John starts running again, but Lestrade stops him. "John, what's going on? What happened to Sherlock?"
John mutters something incoherent. Sherlock walks over, breathing heavily, but not as heavily as he should be, John notes.
He can almost see the other man's pulse from here, but maybe that's an illusion. Sherlock approaches, and John recoils back into Lestrade.
"I take it there wasn't an accident, then?" Lestrade asks.
"Not of the nature you're supposing, no." Sherlock, at least, is able to form an intelligible sentence.
Lestrade frowns. "But was anyone hurt?"
John moans.
Sherlock's voice drops. "Not – not physically."
The DI's eyes widen. "Should I ask?"
"Probably."
=-o
It takes ten minutes for John to calm down, but he won't look at his flatmate as they drive back to Baker Street for some privacy. Lestrade goes with them.
"Now, correct me if I'm wrong, but I believe you've got a lot of explaining to do." Lestrade directs his words towards Sherlock.
Sherlock and John sit in their usual chairs, though John fidgets endlessly and looks as if he's about to run away again. Lestrade stands awkwardly in the middle.

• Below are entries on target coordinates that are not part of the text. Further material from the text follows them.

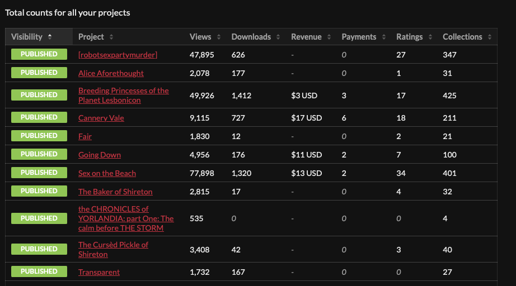The image size is (516, 286).
Task: Click sort arrows next to Views
Action: [x=219, y=37]
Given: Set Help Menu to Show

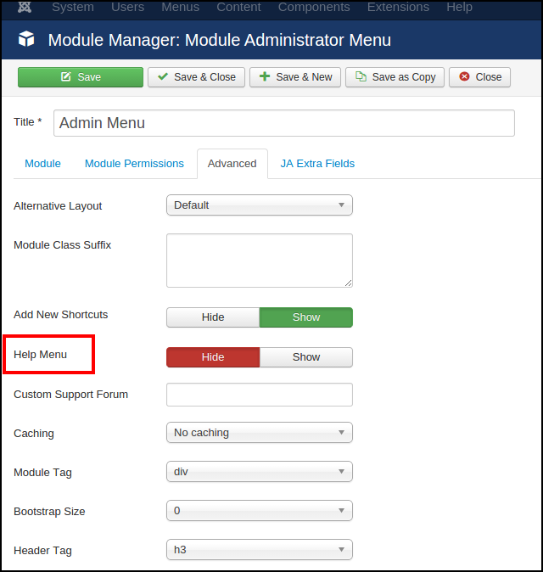Looking at the screenshot, I should point(306,357).
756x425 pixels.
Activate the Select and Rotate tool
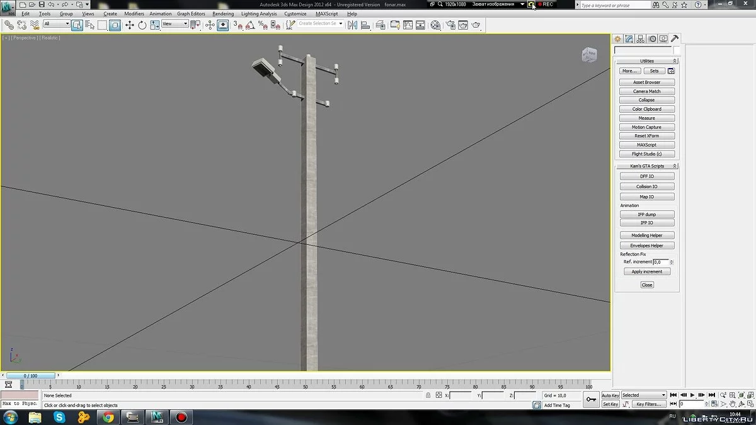point(142,25)
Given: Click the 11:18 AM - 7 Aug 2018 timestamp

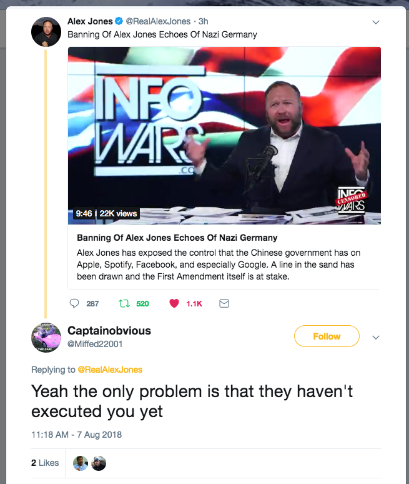Looking at the screenshot, I should [76, 435].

John mutters, "Go away." His glare shifts, for the first time, to the Inspector.
Something in the doctor's tone warns Lestrade away. "Maybe I should," he concurs, slowly.
He lets himself out quietly with a look that says he'll want an explanation later, and the tension level only increases.

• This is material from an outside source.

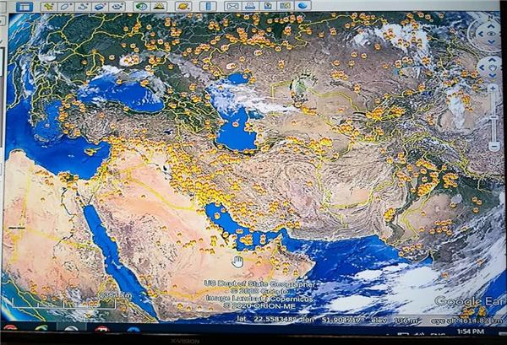Click the move-left arrow on the hand joystick
This screenshot has height=345, width=507.
[482, 67]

Sherlock doesn't take his eyes away from the doctor. John can feel his eyes burning through him, just like the first time they'd met, but this time reading his emotions, not his identity. He keeps his hand ready, jacket open, but now that the adrenaline rush is mostly over, he doesn't know if he could shoot his flatmate, even knowing now what he knows.
o-=
Sherlock counts the seconds of silence, starting from the time the downstairs door slams, faintly. So he knows when five minutes have passed, and ten, and at fifteen in finally brings himself to speak, since John certainly isn't going to.
"Okay, I'll begin."
John starts, as if out of a daydream, when Sherlock speaks.
"My father's name was Khan Noonien Singh."
Hearing Sherlock say it out loud is not as much of a shock as John'd thought it would be. He remains silent, wondering where exactly he'd heard the name before. He tries to recall which Augment, which character in his father's stories Khan Noonien Singh had been, but he can't for the life of him remember. It's not the real issue now, however.
"He was born in a lab in the year 1959, a product of genetic engineering, initially designed to better the human race. He and his fellow Augments, as they are called today among the few who remember, were built with qualities that included enhanced strength, agility, and intelligence, as well as increased immune systems, fast healing, longer lifespans, and acute senses." His voice is clinical. "But you knew this all already, didn't you?
"I'll skip past the other traits, then. I won't go into detail about the Eugenics Wars," John is thankful for this, at least. "But they started in 1992, when my father's generation of Augments took power in many of the major countries on Earth. My father was the first. He ruled over approximately a quarter of the planet's inhabited land, centering around Asia and the Middle East."
John knows now where he'd heard the name. Khan had been the most notorious of the tyrants. There had never once been a mention, however, of the Augment having children.
But now he finds his son sitting in front of him, very much alive. Not good, in more ways than one.